━━━ Text segment ━━━

Shreya Singhal v. Union of India, (2015) 5 SCC 1 (Supreme Court — Constitution Bench)
Facts: Section 66A of the IT Act, 2000 criminalised sending “offensive” or “menacing” messages online. Several persons were arrested under this provision for Facebook posts and online expression.
Issue: Whether Section 66A is constitutional; whether it imposes unreasonable restrictions on freedom of speech and expression.
Held: The Supreme Court struck down Section 66A in its entirety as unconstitutional. The terms “offensive,” “menacing,” “grossly offensive” were held to be vague, overbroad, and incapable of precise definition, leaving scope for arbitrary exercise of power. The provision did not fall within any of the permissible grounds under Art. 19(2). The distinction between “discussion/advocacy” (protected) and “incitement” (unprotected) was emphasised — mere discussion or advocacy of a cause, even unpopular ones, is protected speech.
Principle: A penal provision that creates a chilling effect on free speech by using vague and overbroad language is unconstitutional. Only incitement (likelihood of imminent unlawful action) can be penalised, not mere discussion or advocacy.
3. Privacy, Defamation, and Sting Operations
3.1 Right to Privacy
Privacy is the right of an individual to be left alone and to control information about themselves. In the context of media law, the right to privacy conflicts directly with the press’s right to gather and publish information of public interest. Indian law historically did not recognise a distinct common law right of privacy. However, the Supreme Court’s 9-judge bench decision in Puttaswamy (2017) firmly established privacy as a fundamental right under Art. 21.
Public Figure vs. Private Individual
A crucial distinction in media law is between public figures and private individuals:
- Public figures (politicians, celebrities, public officials) have a reduced expectation of privacy in respect of their public roles and conduct. However, they retain a core of privacy in relation to their personal and family life.
- Private individuals enjoy a higher degree of privacy protection. Any intrusion into their private life must be justified by compelling public interest.
Justice K.S. Puttaswamy (Retd.) v. Union of India, (2017) 10 SCC 1 (Supreme Court — 9-Judge Bench)
Facts: Challenges were raised to the Aadhaar biometric identity system on grounds that it violated the right to privacy. A preliminary question was whether privacy is a fundamental right.
Issue: Is the right to privacy a fundamental right under the Constitution?
Held: A 9-judge constitution bench unanimously held that privacy is a fundamental right protected under Art. 21 read with Arts. 14 and 19. Privacy includes informational privacy, decisional autonomy, and bodily integrity. Previous judgments in M.P. Sharma and Kharak Singh that denied privacy as a fundamental right were overruled.
Principle: The right to privacy is intrinsic to human dignity and is a constitutionally protected fundamental right. The State can restrict it only if the restriction is backed by law, serves a legitimate State aim, and is proportionate.
R. Rajagopal v. State of Tamil Nadu, (1994) 6 SCC 632 (Supreme Court)
Facts: Auto Shankar, a death-row convict, wrote his autobiography containing details about corrupt officials. A publisher sought to publish it. Tamil Nadu Government sought to restrain publication.
Issue: Whether the Government can restrain publication of an autobiography containing details about government servants; whether there is a constitutional right to privacy under Indian law.
Held: The Supreme Court recognised a right to privacy in India derived from Art. 21. The Court held that in the case of public officials, information about their official conduct is not protected by privacy. However, private information about public figures is protected. The right of the press to publish such an autobiography cannot be restrained by prior injunction unless it is clearly established that the publication is false and will cause irreparable harm.

━━━ Dataset section ━━━

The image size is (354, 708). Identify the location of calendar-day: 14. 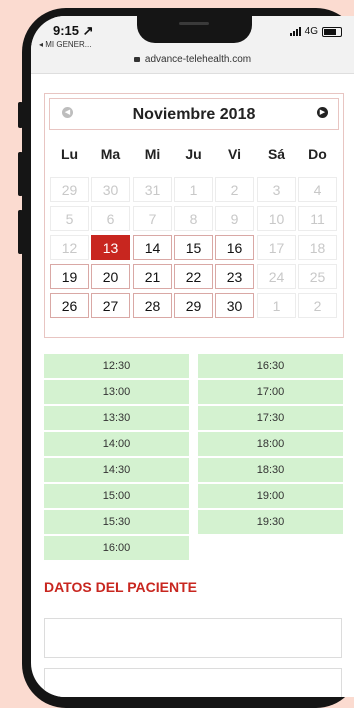
(152, 248).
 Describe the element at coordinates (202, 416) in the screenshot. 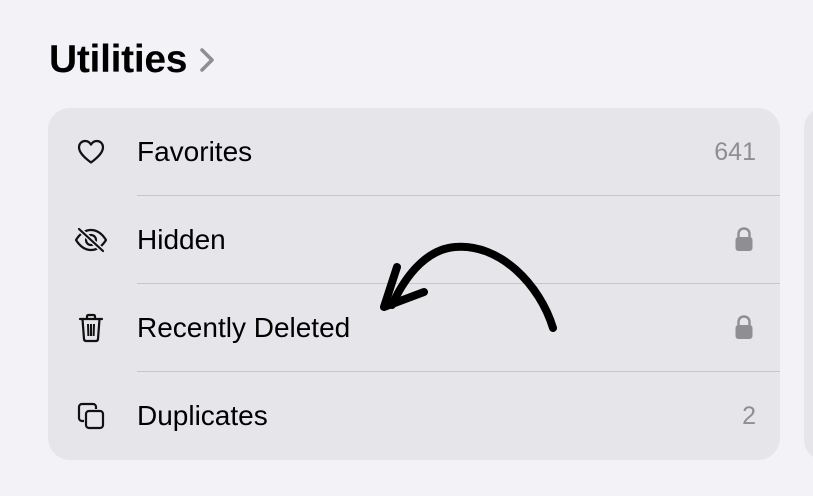

I see `row-label: Duplicates` at that location.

━━━

Work instruction A
Answer these questions from the media law notes:
(i) Which statutory provision did the Supreme Court strike down in Shreya Singhal v. Union of India?
(ii) Which earlier judgments were overruled in Justice K.S. Puttaswamy (Retd.) v. Union of India?
(iii) Who wrote the autobiography at issue in R. Rajagopal v. State of Tamil Nadu?
Work instruction B
Proceed with the media law notes from the point where they stop.

Written response A
(i) Section 66A of the IT Act, 2000.
(ii) M.P. Sharma and Kharak Singh.
(iii) Auto Shankar, a death-row convict.

Written response B
Principle: Public officials have no privacy right with respect to their official conduct. Prior restraint on publication is disfavoured; post-publication remedies (damages) are the rule, not prior injunctions.
3.2 Right to Be Forgotten
The “right to be forgotten” (RTBF) refers to a person’s right to request the removal of personal information about them from internet search results or databases, particularly when the information is outdated, irrelevant, or no longer serves a legitimate purpose. This right is well-established in the EU under the GDPR.
X v. Union of India, 2021 SCC OnLine Del 1788 (Delhi High Court)
Facts: The petitioner (identity masked as ‘X’) sought removal of their name from search results relating to a criminal case in which they had been acquitted. They sought orders under the RTBF doctrine.
Issue: Whether the RTBF exists in Indian law and whether the Delhi HC had jurisdiction to direct removal of online content.
Held: The Delhi HC held that while there is no express statutory right to be forgotten in India (at the time), the right to privacy under Art. 21 encompassed a limited RTBF. The court recognised that past acquittals and outdated criminal records continue to harm individuals digitally, and courts have the power to direct removal or anonymisation in appropriate cases. However, the right must be balanced against freedom of information and journalistic privilege.
Principle: The right to privacy under Art. 21 encompasses a nascent right to be forgotten, to be applied in a fact-specific balancing exercise with freedom of information and public interest.
3.3 Defamation and the Media
Civil Defamation: A tort; remedy is damages. Governed by the Law of Torts (uncodified).
Criminal Defamation: Governed by Section 499-502, IPC (now Sections 354-358, BNS). Punishable with imprisonment up to 2 years, fine, or both.
Essential elements of Defamation:
- A statement of fact (not opinion).
- The statement is false.
- The statement refers to the plaintiff and is “published” (communicated to a third party).
- The statement tends to lower the plaintiff in the estimation of right-thinking members of society or tends to make them shun or avoid the plaintiff.
- The defendant has no valid justification/defence.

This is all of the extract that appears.